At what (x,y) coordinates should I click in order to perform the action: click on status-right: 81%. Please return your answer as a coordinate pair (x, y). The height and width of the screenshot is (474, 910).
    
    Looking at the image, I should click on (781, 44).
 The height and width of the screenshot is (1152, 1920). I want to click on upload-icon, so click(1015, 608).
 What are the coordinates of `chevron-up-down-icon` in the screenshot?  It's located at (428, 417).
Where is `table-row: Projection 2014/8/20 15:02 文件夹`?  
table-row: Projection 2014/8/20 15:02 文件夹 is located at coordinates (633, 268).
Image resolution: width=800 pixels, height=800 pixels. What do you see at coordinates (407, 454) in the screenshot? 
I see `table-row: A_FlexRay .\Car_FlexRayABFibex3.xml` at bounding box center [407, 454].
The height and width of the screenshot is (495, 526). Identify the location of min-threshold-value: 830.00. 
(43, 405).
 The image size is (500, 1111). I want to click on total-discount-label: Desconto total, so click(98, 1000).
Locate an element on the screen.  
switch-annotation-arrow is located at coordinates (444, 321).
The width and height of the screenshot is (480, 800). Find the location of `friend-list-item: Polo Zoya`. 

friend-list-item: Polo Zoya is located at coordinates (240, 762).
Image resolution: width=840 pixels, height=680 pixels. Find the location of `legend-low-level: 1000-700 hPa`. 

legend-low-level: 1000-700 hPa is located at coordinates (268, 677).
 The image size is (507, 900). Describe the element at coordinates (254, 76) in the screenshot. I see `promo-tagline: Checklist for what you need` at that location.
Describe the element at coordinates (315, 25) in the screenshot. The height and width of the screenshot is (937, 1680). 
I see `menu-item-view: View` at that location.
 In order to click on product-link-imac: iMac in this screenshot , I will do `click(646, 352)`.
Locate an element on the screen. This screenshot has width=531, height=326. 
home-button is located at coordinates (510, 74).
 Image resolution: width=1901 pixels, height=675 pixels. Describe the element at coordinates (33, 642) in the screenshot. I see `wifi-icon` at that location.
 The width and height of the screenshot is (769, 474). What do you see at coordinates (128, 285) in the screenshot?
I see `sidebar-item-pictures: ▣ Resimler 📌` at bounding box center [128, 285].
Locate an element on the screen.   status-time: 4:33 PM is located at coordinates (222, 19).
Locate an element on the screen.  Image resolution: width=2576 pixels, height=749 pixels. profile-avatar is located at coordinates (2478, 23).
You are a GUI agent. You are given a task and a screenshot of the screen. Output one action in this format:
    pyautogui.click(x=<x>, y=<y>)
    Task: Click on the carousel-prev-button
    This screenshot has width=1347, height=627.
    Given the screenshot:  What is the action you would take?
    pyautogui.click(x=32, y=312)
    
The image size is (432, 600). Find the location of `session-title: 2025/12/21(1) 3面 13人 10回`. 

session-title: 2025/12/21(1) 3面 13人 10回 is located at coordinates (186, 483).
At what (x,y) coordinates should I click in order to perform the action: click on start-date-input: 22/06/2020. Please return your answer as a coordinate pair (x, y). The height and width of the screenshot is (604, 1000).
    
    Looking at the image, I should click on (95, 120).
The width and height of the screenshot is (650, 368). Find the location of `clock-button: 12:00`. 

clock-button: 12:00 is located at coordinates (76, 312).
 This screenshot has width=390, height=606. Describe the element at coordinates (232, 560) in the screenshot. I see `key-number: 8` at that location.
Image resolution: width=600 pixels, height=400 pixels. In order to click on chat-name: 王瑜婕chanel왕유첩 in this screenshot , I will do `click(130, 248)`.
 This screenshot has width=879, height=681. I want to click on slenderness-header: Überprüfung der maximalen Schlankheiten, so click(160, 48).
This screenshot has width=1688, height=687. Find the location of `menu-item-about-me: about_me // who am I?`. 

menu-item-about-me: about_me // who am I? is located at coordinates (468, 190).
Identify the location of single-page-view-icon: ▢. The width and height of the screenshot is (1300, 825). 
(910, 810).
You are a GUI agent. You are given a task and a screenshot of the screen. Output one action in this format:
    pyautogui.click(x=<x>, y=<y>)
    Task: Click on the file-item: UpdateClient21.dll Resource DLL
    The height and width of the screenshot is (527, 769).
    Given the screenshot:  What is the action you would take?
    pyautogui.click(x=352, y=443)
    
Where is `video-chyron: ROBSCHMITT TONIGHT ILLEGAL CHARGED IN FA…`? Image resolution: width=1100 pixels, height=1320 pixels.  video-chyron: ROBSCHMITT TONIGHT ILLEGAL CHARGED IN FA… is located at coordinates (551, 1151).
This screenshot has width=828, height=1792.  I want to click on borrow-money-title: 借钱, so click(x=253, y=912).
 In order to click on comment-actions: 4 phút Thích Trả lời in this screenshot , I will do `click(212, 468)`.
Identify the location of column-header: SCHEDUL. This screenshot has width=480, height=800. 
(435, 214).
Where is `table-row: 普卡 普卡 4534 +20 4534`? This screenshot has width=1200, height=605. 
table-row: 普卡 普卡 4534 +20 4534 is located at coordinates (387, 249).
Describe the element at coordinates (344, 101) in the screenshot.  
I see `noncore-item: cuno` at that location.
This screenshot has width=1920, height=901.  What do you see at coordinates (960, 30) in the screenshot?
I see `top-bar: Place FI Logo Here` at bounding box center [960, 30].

Work instructions » Put every item above into a numbered list with one line per entry, dropping any blank lines.

Exercise result »
1. At what (x,y) coordinates should I click in order to perform the action: click on status-right: 81%. Please return your answer as a coordinate pair (x, y). The height and width of the screenshot is (474, 910).
2.     Looking at the image, I should click on (781, 44).
3.  The height and width of the screenshot is (1152, 1920). I want to click on upload-icon, so click(1015, 608).
4.  What are the coordinates of `chevron-up-down-icon` in the screenshot?  It's located at (428, 417).
5. Where is `table-row: Projection 2014/8/20 15:02 文件夹`?  
6. table-row: Projection 2014/8/20 15:02 文件夹 is located at coordinates (633, 268).
7. Image resolution: width=800 pixels, height=800 pixels. What do you see at coordinates (407, 454) in the screenshot? 
8. I see `table-row: A_FlexRay .\Car_FlexRayABFibex3.xml` at bounding box center [407, 454].
9. The height and width of the screenshot is (495, 526). Identify the location of min-threshold-value: 830.00. 
10. (43, 405).
11.  The image size is (500, 1111). I want to click on total-discount-label: Desconto total, so click(98, 1000).
12. Locate an element on the screen.  
13. switch-annotation-arrow is located at coordinates (444, 321).
14. The width and height of the screenshot is (480, 800). Find the location of `friend-list-item: Polo Zoya`. 
15. friend-list-item: Polo Zoya is located at coordinates (240, 762).
16. Image resolution: width=840 pixels, height=680 pixels. Find the location of `legend-low-level: 1000-700 hPa`. 
17. legend-low-level: 1000-700 hPa is located at coordinates (268, 677).
18.  The image size is (507, 900). Describe the element at coordinates (254, 76) in the screenshot. I see `promo-tagline: Checklist for what you need` at that location.
19. Describe the element at coordinates (315, 25) in the screenshot. The height and width of the screenshot is (937, 1680). 
20. I see `menu-item-view: View` at that location.
21.  In order to click on product-link-imac: iMac in this screenshot , I will do `click(646, 352)`.
22. Locate an element on the screen. This screenshot has width=531, height=326. 
23. home-button is located at coordinates (510, 74).
24.  Image resolution: width=1901 pixels, height=675 pixels. Describe the element at coordinates (33, 642) in the screenshot. I see `wifi-icon` at that location.
25.  The width and height of the screenshot is (769, 474). What do you see at coordinates (128, 285) in the screenshot?
26. I see `sidebar-item-pictures: ▣ Resimler 📌` at bounding box center [128, 285].
27. Locate an element on the screen.   status-time: 4:33 PM is located at coordinates (222, 19).
28. Locate an element on the screen.  Image resolution: width=2576 pixels, height=749 pixels. profile-avatar is located at coordinates (2478, 23).
29. You are a GUI agent. You are given a task and a screenshot of the screen. Output one action in this format:
30.     pyautogui.click(x=<x>, y=<y>)
31.     Task: Click on the carousel-prev-button
32.     This screenshot has width=1347, height=627.
33.     Given the screenshot:  What is the action you would take?
34.     pyautogui.click(x=32, y=312)
35. The image size is (432, 600). Find the location of `session-title: 2025/12/21(1) 3面 13人 10回`. 
36. session-title: 2025/12/21(1) 3面 13人 10回 is located at coordinates (186, 483).
37. At what (x,y) coordinates should I click in order to perform the action: click on start-date-input: 22/06/2020. Please return your answer as a coordinate pair (x, y). The height and width of the screenshot is (604, 1000).
38.     Looking at the image, I should click on (95, 120).
39. The width and height of the screenshot is (650, 368). Find the location of `clock-button: 12:00`. 
40. clock-button: 12:00 is located at coordinates (76, 312).
41.  This screenshot has width=390, height=606. Describe the element at coordinates (232, 560) in the screenshot. I see `key-number: 8` at that location.
42. Image resolution: width=600 pixels, height=400 pixels. In order to click on chat-name: 王瑜婕chanel왕유첩 in this screenshot , I will do `click(130, 248)`.
43.  This screenshot has width=879, height=681. I want to click on slenderness-header: Überprüfung der maximalen Schlankheiten, so click(160, 48).
44. This screenshot has width=1688, height=687. Find the location of `menu-item-about-me: about_me // who am I?`. 
45. menu-item-about-me: about_me // who am I? is located at coordinates (468, 190).
46. Identify the location of single-page-view-icon: ▢. The width and height of the screenshot is (1300, 825). 
47. (910, 810).
48. You are a GUI agent. You are given a task and a screenshot of the screen. Output one action in this format:
49.     pyautogui.click(x=<x>, y=<y>)
50.     Task: Click on the file-item: UpdateClient21.dll Resource DLL
51.     The height and width of the screenshot is (527, 769).
52.     Given the screenshot:  What is the action you would take?
53.     pyautogui.click(x=352, y=443)
54. Where is `video-chyron: ROBSCHMITT TONIGHT ILLEGAL CHARGED IN FA…`? Image resolution: width=1100 pixels, height=1320 pixels.  video-chyron: ROBSCHMITT TONIGHT ILLEGAL CHARGED IN FA… is located at coordinates (551, 1151).
55. This screenshot has width=828, height=1792.  I want to click on borrow-money-title: 借钱, so click(x=253, y=912).
56.  In order to click on comment-actions: 4 phút Thích Trả lời in this screenshot , I will do `click(212, 468)`.
57. Identify the location of column-header: SCHEDUL. This screenshot has width=480, height=800. 
58. (435, 214).
59. Where is `table-row: 普卡 普卡 4534 +20 4534`? This screenshot has width=1200, height=605. 
60. table-row: 普卡 普卡 4534 +20 4534 is located at coordinates (387, 249).
61. Describe the element at coordinates (344, 101) in the screenshot.  
62. I see `noncore-item: cuno` at that location.
63. This screenshot has width=1920, height=901.  What do you see at coordinates (960, 30) in the screenshot?
64. I see `top-bar: Place FI Logo Here` at bounding box center [960, 30].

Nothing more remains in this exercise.